LabVIEW

Hi, Roberto

your problem is defined as x*x''+x'^2=const.

which could be written as ODE: y_1=x, y_2=x'

                            y_1'=y_2

                            y_2'=(1/y_1)*(const-y_2^2)

This form with initial value could be solved by ODE solver. 

But your problem is boundary value prolem(BVP), So you mentioned "shooting method", which reformulate the boundary value to intial value so that the ODE solver could be used.

The key to your problem is how to reformulate BVP to IVP, not to choose what kind of ODE solvers.

This is a non-linear BVP problem, and the simple "shooting method" (usually used in linear BVP)may not work. Mutiple shooting method could help.

Bruce

Could this be a solution to your problem?
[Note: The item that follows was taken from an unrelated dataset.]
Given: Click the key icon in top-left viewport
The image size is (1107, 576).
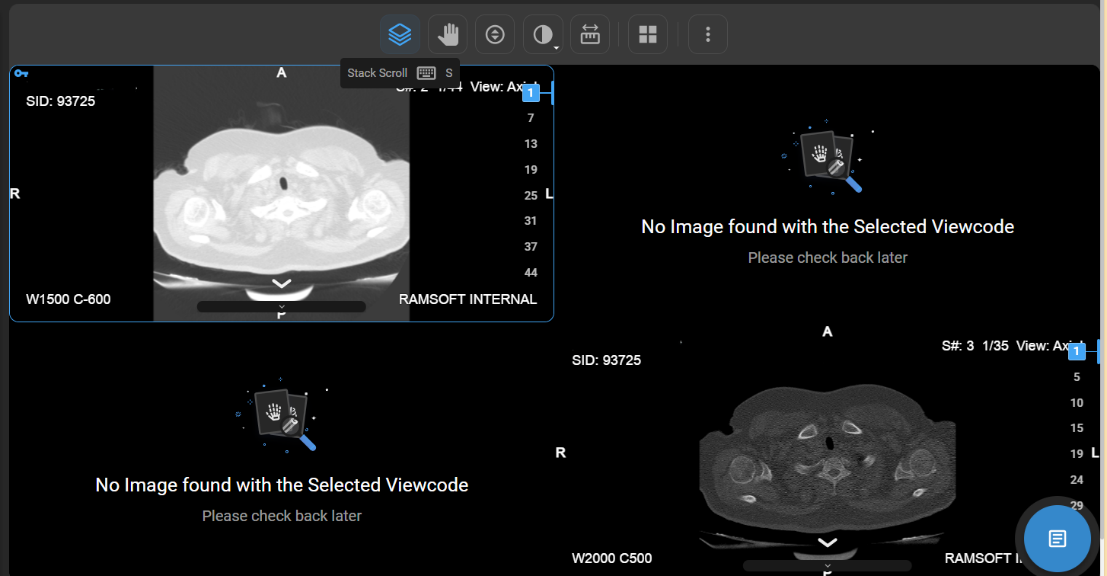Looking at the screenshot, I should 22,73.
Constrained Nonlinear Optimization.vi

From the help: Solves a general nonlinear optimization problem with nonlinear equality constraint and nonlinear inequality constraint bounds using a sequential quadratic programming method.
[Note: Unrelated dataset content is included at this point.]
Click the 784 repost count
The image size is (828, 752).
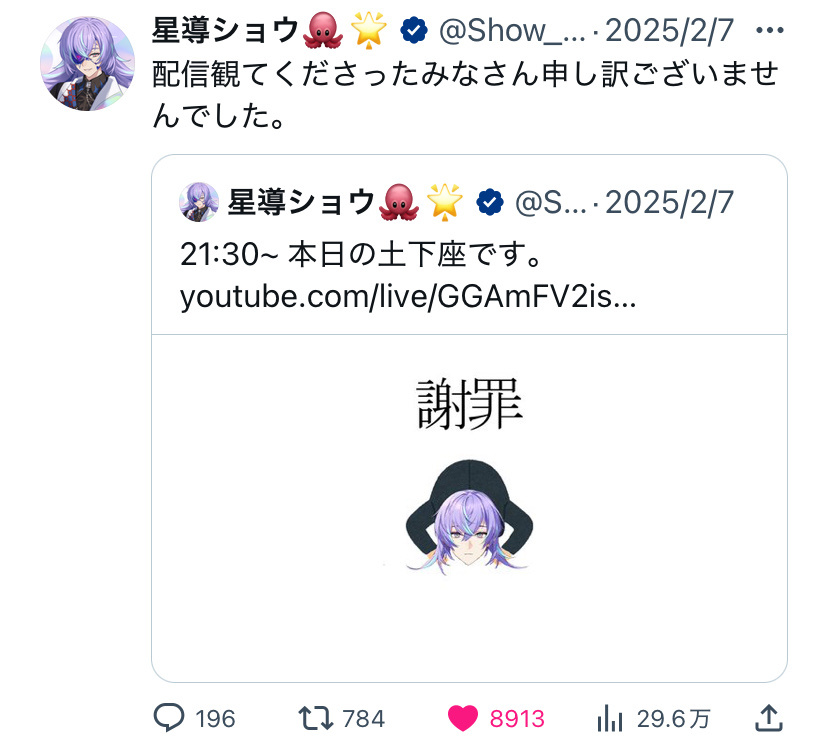tap(363, 719)
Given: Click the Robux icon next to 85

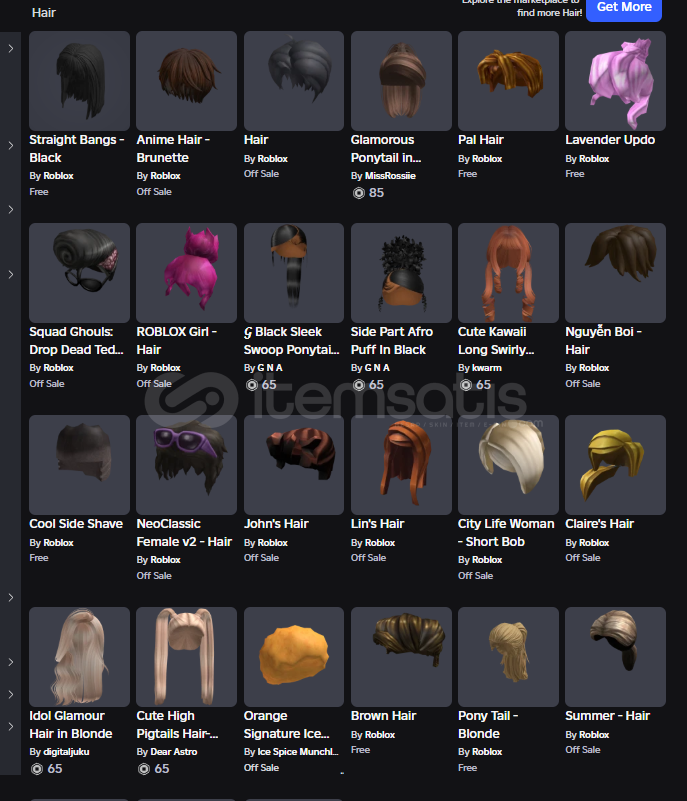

A shooting method reformulates the BVP as an optimization of the initial conditions of IVP.  In your 2nd order ODE that means that the initial conditions are y(0) and y'(0), and the specified boundary conditions are y(0) and y(1).  The first initial condition is just the first boundary condition, but y'(0) must be determined to produce y(1).  I wrote a VI that sweeps over a series of y'(0) values, solves the ODE for each set of initial conditions, and graphs y(1)-desired_boundary.  If y(1)-desired_boundary=0 then the initial conditions exactly produces the desired boundary conditions.  Please see 'sweep rhs1.vi' in the attached archive.  Run using the defaults.  Once the zero is bracketed then an automatic root finder may be employed to solve for the initial condition with more precision.  The zero-finder must have a bracketed interval (change in sign of the function around the desired level).  See optimize rhs1.vi for an example using a Newton-Raphson zero finder to solve for the y'(0)initial condition.

-Jim

Hi, Roberto!

Since the equation is given as x*x''+x'^2=const,

The problem would be written as ODE mentioned by Bruce: y_1=x, y_2=x'

 y_1'=y_2

y_2'=(1/y_1)*(const-y_2^2).

It is difficult to solve the ODE without the information about the y'(0).

 As mentioned above, the key to the problem is how to reformulate to the IVP.

 Is there any information about the y'(0)??

Good Luck!

 Hiroaki AE-NIJ

Hi Jim,

I think you are totally right. In my equation I know y(0) but I do not know the value of y’(0). So just like you say y’(0) must be determined to produce y(1). I had not thought of applying a routine that sweeps through a set of y’(0) values and obtain the desired y(1) value. I will be working on this a little more before I get the solution to my equation.

I was not able to open your file because I am using LabView 8.5 and your vi appears to be made in LabViewe 8.6, however I really appreciate your feedback.

Thank you everybody for replying to my question, it is great to have this type of support.

Best regards,

Roberto

Roberto,

Here is the project saved in LabVIEW 8.5.  The sweep of y'(0) is contained in 'sweep rhs1.vi' and is just a manual version of what the shooting method does automatically.  Notice that the zero value on the graph occurs for 6<y'(0)<7. The fully automatic shooting method is implemented in 'optimize rhs1.vi' and determines y'(0) to be 6.79.  I assumed const=2, and the boundary conditions y(0)=0.01, y(1)=1.415.

-Jim